This Florida Restaurant Chain Charges Customers Extra To Cover Obamacare Costs

Source: Pablo Blazquez Dominguez/Getty Images News/Getty Images

If you're planning to dine at one of the Florida restaurants owned by chain Gator's Dockside, keep this one in mind: Along with tax, tip, and the price of your food, several Gator's Dockside establishments are asking customers to chip in for Obamacare fees. Yup, you read that right. Because the Affordable Care Act requires employers to cover the health insurance of full-time employees, at least eight of the Florida chain's restaurants are charging customers a one percent surcharge to help cover the price.

If there was ever a creative way to crowdfund, this is it.

The restaurant employees won't actually receive healthcare until Dec. 2014, but Gator's Dockside wanted to get an early start on paying their Obamacare fee, which will cost them up to $500,000 per year. The one percent surcharge won't help them out that much — right now, they're estimating it will bring in $160,000 a year — but it'll help. 

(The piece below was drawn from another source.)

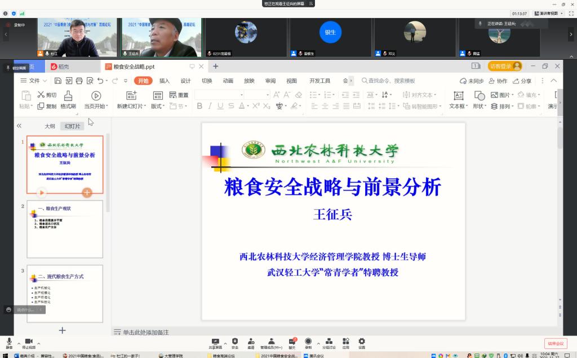Image resolution: width=577 pixels, height=358 pixels.
Task: Click the Format Painter brush icon
Action: coord(68,96)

The chain recently placed a sign up announcing the reasons for the new surcharge, which reads:

The costs associated with ACA compliance could ultimately close our doors. Instead of raising prices on our products to generate the additional revenue needed to cover the costs of ACA compliance, certain Gator's Dockside locations have implemented a 1% surcharge on all food and beverage purchases only.

And here's copy of an infamous Gator's Dockside receipt, which isn't shy about pointing out the surcharge.

[Twitter Embed: https://twitter.com/Odd_Rantings/statuses/439109239509098496]

Now, we're just waiting for conservative pundits to take on this new development.

[Twitter Embed: https://twitter.com/UprightReformer/statuses/439122872385413120]

And even if Gator's Dockside is struggling with the additional costs the ACA incurs, Obamacare enrollment is doing better — numbers came in at 3.3 million two weeks ago.